Knapsack

Knapsack problems are probably the first introduction to many on problems where you are trying to optimize a dimension while constrained by another. Let’s look at it in depth.

You are given a metaphorical knapsack which atmost can carry $W$ weight items. You are also given $n$ items, each with its own weight $w_i$ and value $v_i$. We are asked to select a few items from this set so that the total weight is atmost $W$ while maximising the total value.

If we say $x_i \in \{0,1\}$ represents wether item $i$ is selected or not in a possible solution, then the problem is

$$\begin{align} &\max \sum_i x_i v_i \\ &s.t. \quad \sum_i x_i w_i \leq T \end{align}$$

There are 3 broad classifications of knapsack problems:

Bounded knapsack: We can select an item only once.
Unbounded knapsack: We have an infinite copies of each item.
Fractional knapsack: We can select a fraction of any item.

What if we have at most $c$ copies of each item. This is trivially reducible to Bounded knapsack if we assume they are $c$ distinct items which happen to have same weight and value. This reduction applies to any case where the number of copies of each item is finite. For this reason, Bounded knapsack is also called 0/1 knapsack.

0/1 knapsack

So we can either select an item or not while maximizing the values.

The solution is quite easy to describe. Try all possible combinations of items; all $2^n$ of them, and see which one is the best. However, we can do better than enumerating all possible combinations by exploiting the optimal substructure of the problem.

Concretely, the impact of choosing or not choosing item $i$ on the solution can be depicted as

$S(i,w) = \max \{v_i + S(i-1, w-w_i), S(i-1,w)\}$

where $S(i,w)$ represents the maximum value that can be achieved with a maximum weight of $w$ using some subset of the first $i$ items.

def knapsack_01(
    weights: List[int], 
    values: List[int], 
    capacity: int
) -> int:

    max_value = [0 for _ in range(capacity + 1)]
    
    for weight, value in zip(weights, values):
        if weight > capacity:
            continue
        for slack in range(capacity - weight, -1, -1):
            max_value[slack + weight] = max(
                max_value[slack + weight], 
                max_value[slack] + value
            )
    
    return max_value[capacity]

This algorithm takes $O(nW)$ time and $O(W)$ space to run. The time complexity is called sublinear as $W$ can be a bit unbounded. W = capacity

Unbounded knapsack

When we have infinite copies of each items, we have unbounded knapsack problem. $x_i > 0$ and $x_i\in \mathbb{Z}$. Let talk about this using an example; the coin change problem.

Coin Change

Given a set of coins denomination find the smallest collection of coins that add up to a given amount.

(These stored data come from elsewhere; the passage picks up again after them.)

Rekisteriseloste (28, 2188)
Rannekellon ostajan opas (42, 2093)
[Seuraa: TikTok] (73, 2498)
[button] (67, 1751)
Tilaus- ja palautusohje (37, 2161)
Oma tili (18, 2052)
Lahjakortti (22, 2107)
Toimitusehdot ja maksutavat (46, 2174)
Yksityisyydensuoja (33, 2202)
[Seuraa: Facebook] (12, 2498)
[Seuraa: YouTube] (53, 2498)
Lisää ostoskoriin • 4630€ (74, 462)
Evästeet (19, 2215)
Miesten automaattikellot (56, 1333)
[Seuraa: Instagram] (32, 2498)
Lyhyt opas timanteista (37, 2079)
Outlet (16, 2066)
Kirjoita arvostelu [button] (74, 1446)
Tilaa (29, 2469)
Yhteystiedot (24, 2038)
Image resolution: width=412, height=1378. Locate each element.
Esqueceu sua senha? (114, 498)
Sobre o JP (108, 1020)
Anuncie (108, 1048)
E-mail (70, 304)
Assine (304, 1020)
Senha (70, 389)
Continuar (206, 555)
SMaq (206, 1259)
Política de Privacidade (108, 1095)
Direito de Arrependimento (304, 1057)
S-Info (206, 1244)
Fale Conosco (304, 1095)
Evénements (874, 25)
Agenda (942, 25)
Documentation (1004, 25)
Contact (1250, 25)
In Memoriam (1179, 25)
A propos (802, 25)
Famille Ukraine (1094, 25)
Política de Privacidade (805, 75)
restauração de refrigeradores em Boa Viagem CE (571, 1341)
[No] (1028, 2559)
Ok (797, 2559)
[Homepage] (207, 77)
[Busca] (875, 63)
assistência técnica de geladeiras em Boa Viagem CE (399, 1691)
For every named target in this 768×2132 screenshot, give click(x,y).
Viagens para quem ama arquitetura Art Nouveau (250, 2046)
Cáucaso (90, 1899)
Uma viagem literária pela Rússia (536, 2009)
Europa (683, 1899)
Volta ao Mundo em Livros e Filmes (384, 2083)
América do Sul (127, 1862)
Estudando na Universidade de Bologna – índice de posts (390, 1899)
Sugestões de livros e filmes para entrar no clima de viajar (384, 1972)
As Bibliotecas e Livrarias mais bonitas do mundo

def coin_change(coins: List[int], amount: int) -> int:
    min_coins = [float('inf')] * (amount + 1)
    min_coins[0] = 0
    
    for coin in coins:
        for i in range(coin, amount + 1):
            min_coins[i] = min(min_coins[i], min_coins[i - coin] + 1)
    
    return min_coins[amount] if min_coins[amount] != float('inf') else -1

Fractional Knapsack

The fractional knapsack problem allows us to pick and add a fraction of an item. It is easier to solve than the 0/1 knapsack problem. The solution employs a greedy approach, where we continuously add items based on their value-to-weight ratio until the knapsack’s capacity is reached.

def fractional_knapsack(
    values: List[float], 
    weights: List[float], 
    capacity: float
) -> List[float]:

    ratio_sorted = sorted(
        zip(values, weights), 
        key=lambda item: item[0] / item[1], 
        reverse=True
    )

    fractions = [0.0] * len(values)
    current_weight = 0.0

    for i, (value, weight) in enumerate(ratio_sorted):
        if current_weight >= capacity:
            break
        fractions[i] = min(
            (capacity - current_weight) / weight, 
            1.0
        )
        current_weight += weight * fractions[i]

    return fractions

Although the algorithm makes only a single pass, it takes $O(n \log n)$ time due to the sorting at the beginning.